Intervista a Adrian Oetiker

24 luglio 2021

La sua regolare presenza a Ticino Musica trova ogni anno una pronta risposta di giovani musicisti che accorrono per studiare con lei. Come li indirizza nel percorso professionale alla ricerca di un proprio posto nel mondo della musica, particolarmente difficile per i pianisti?

Se ci fosse una ricetta per questo, pagherei anche profumatamente per averla! È davvero molto difficile - e molto diverso per ciascuno - trovare la propria strada nel mondo della musica. Ritengo che il mio compito sia innanzitutto quello di fornire gli strumenti migliori a questo scopo – e si tratta di strumenti puramente musicali. Mi ostino a credere che sia possibile trovare una posizione soddisfacente nel meraviglioso mondo della musica, attraverso l’ottimizzazione delle capacità personali e della fiducia in esse.  Ovviamente anche marketing e affini fanno parte di questo processo di realizzazione (ma non è una novità, è sempre stato così), ma su questo mi ritengo pessimo, dunque non posso essere di grande esempio

Come ha invece vissuto lei il percorso che l’ha condotta dalla formazione alla professione ed in che modo sono stati determinanti i suoi maestri nel suo processo di realizzazione, sia come interprete che come didatta?

I miei insegnanti erano molto diversi da me: loro mettevano sempre tutte le uova nel paniere, mentre io, quando ero giovane, tendevo a concentrarmi sulla versatilità, qualità che ancora oggi mi apre diverse porte. Tuttavia, è stata naturalmente questa concentrazione sull'essenziale che ho recepito dai miei insegnanti e che voglio a mia volta trasmettere ai miei studenti.

Schubert e Liszt: due giganti dell’800. Quali sono i punti di contatto e di divergenza tra i rispettivi pianismi?

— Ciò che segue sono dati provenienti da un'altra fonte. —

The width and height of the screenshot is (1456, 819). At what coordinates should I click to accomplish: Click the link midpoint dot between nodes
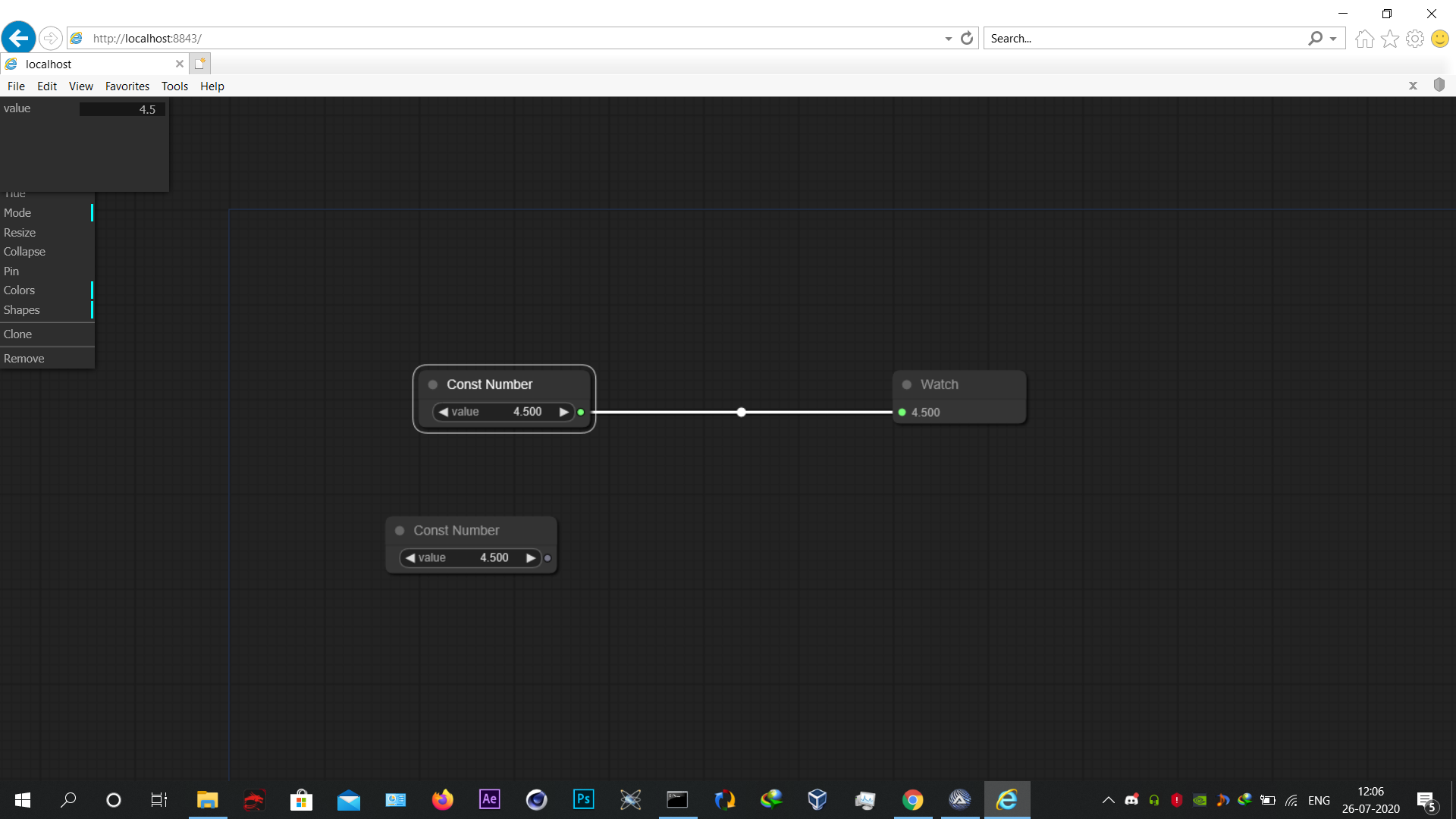click(x=741, y=413)
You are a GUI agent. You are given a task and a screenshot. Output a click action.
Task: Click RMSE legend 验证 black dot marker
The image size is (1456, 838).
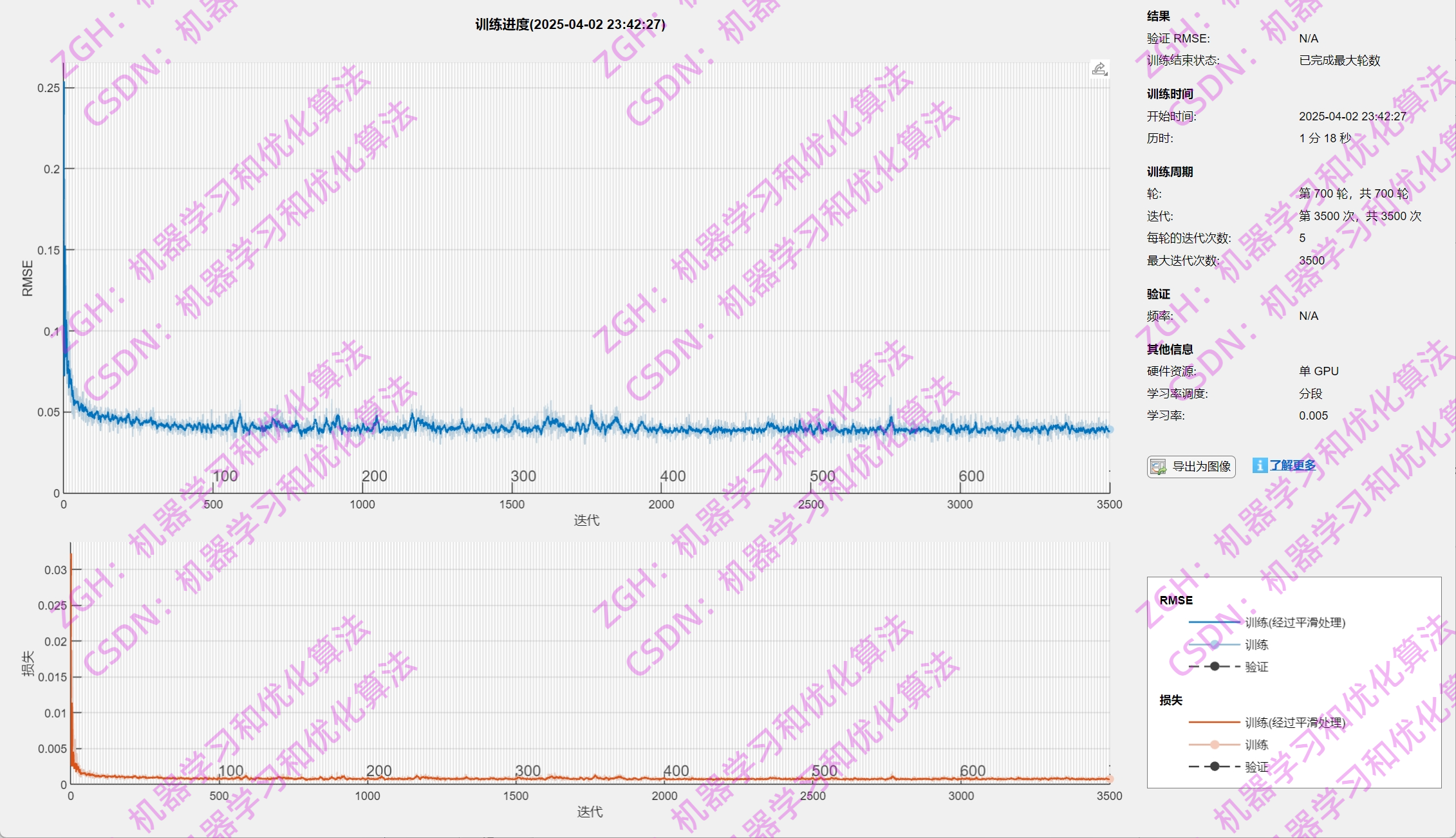point(1215,667)
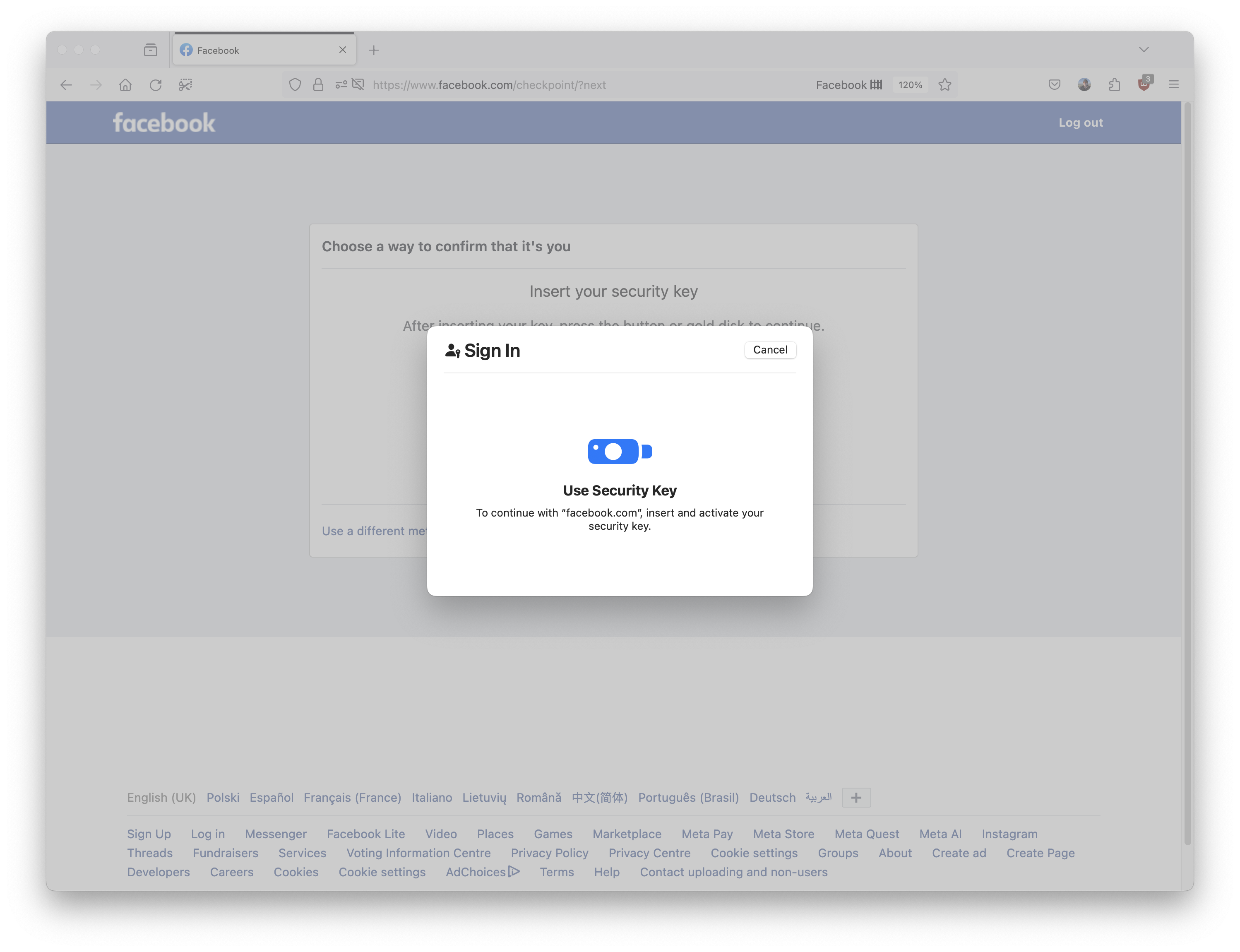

In che relazione si pongono i brani da lei scelti per il recital a Ticino Musica?

Di primo acchito, Schubert e Liszt sono decisamente opposti. L'uno infinitamente intimo, timido, l'altro un famoso virtuoso, un estroverso uomo di mondo. È proprio per questo che le somiglianze sono così affascinanti: l'intensità del momento, il linguaggio incredibilmente personale e quindi l'intransigenza musicale. Ed è proprio questo che conta.

Il pianista è, tra i musicisti, una delle figure più solitarie, sia nella fase di preparazione, sia per quel che concerne il momento dell’esecuzione sul palcoscenico. Come vive questa dimensione?

Questa è solo una parte della vita del pianista. L'altra parte è la musica da camera: in fin dei conti, molti musicisti non vanno molto lontano senza pianisti... Inoltre i pianisti sono sempre al centro di reti musicali ed hanno infinite possibilità di comunicare musicalmente con tutti i diversi tipi di artisti (compresi ballerini, scrittori, pittori, ecc.). E nel mio caso, c'è anche l'insegnamento. Quindi come pianista puoi anche essere molto bravo da solo, ma poi hai tutto il mondo per te!